Thursday 19 November 2015

No French flag for me.

I did not change my profile picture to the Facebook French flag thing, and here is why.

I appreciate the sentiment behind it - stand in sympathy with the French people and the victims. Which is why I put up the Eiffel tower/peace sign picture. And I don't criticize people who chose the French flag profile, either.

But using a national flag to represent this sentiment does not sit well with me. The attackers apparently said things like, "Blame your president" and "This is for the people of Syria". France is taking part in fighting ISIS. French president François Hollande has called the Paris attacks an "act of war" committed by a "terrorist army" - worryingly echoing the words of former predident Bush after 9/11. Now, before you berate me, I do not condone terrorism as a response to military attacks - but equally, I do not condone military attacks as a response to terrorism. Military attacks make too many innocent victims, and fertilize the soil in which extremism grows. Military attacks, in my opinion, do not solve anything, but make everything worse. But then, I'm not a diplomat, and I never studied international politics, so I might be blinded by idealism - and this is not me being sarcastic, this is me being honest.

Moreover, I am uncomfortable with any ideology of "nations". I am uncomfortable with the fact that I have more rights in my country than asylum seekers do, simply because I was born in the right place. I did not earn those rights, and they are denied to people who need them simply because they have the wrong nationality. I don't like the idea of borders. At the same time, I am grateful to live in a place where I enjoy freedom of speech (one of the things radical Islamic terrorists stand against), so maybe I just want my cake and eat it too.

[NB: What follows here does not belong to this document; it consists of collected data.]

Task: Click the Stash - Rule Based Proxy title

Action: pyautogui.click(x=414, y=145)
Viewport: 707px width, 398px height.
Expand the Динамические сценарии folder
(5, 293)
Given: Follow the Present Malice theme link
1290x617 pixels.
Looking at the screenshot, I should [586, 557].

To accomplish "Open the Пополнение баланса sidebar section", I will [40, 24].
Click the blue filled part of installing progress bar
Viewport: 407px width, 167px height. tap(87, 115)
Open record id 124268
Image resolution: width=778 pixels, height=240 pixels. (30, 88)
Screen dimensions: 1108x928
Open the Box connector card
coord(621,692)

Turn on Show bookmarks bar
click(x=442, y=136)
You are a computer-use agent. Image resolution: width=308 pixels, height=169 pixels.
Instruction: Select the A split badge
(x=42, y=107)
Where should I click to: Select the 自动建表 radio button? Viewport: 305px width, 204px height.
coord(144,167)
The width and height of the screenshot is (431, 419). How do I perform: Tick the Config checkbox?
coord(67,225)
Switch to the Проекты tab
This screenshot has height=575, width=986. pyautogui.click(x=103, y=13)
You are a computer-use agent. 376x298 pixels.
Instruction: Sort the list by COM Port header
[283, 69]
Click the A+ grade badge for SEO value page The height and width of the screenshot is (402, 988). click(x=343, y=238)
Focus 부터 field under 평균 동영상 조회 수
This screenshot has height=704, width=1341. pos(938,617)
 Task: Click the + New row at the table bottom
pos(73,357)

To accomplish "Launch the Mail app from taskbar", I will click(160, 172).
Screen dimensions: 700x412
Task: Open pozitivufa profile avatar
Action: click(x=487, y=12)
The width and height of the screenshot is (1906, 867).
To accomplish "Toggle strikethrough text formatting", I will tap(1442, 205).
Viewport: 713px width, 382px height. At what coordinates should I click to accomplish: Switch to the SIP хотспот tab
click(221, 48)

The French flag thing is also too reminiscent of the French national party, which preaches national pride and patriotism, and has a racist ideology. People who will no doubt benefit from the Paris attacks, spout out nationalistic, islamophobic and anti-migrants rethoric - "French people first!", by which they mean only white people, of course, definitely not migrants, not second- or third-generation migrants, not Jews...


Finally, as has been pointed out, and without minimizing the suffering of the victims and their families or the trauma France are going through, the profile French flag thing is incredibly Eurocentric. Such attacks happen regularly in countries such as Iraq, Syria, Lebanon, or Pakistan - and Facebook didn't offer us the option to change our profile picture to their flag. Yet their pain and trauma is the same as ours... only, it doesn't feel so close, does it? They live far from us, they look and live differently. I am pointing at myself too: I felt more shocked by the Paris attack than by the Beirut one. Only later did I realise that I was being biaised in favour of my own culture.

I mourn with the victims' loved ones. But I think this wasn't an just attack on France... this was an attack on humanity. I will mourn and pray... for our whole world.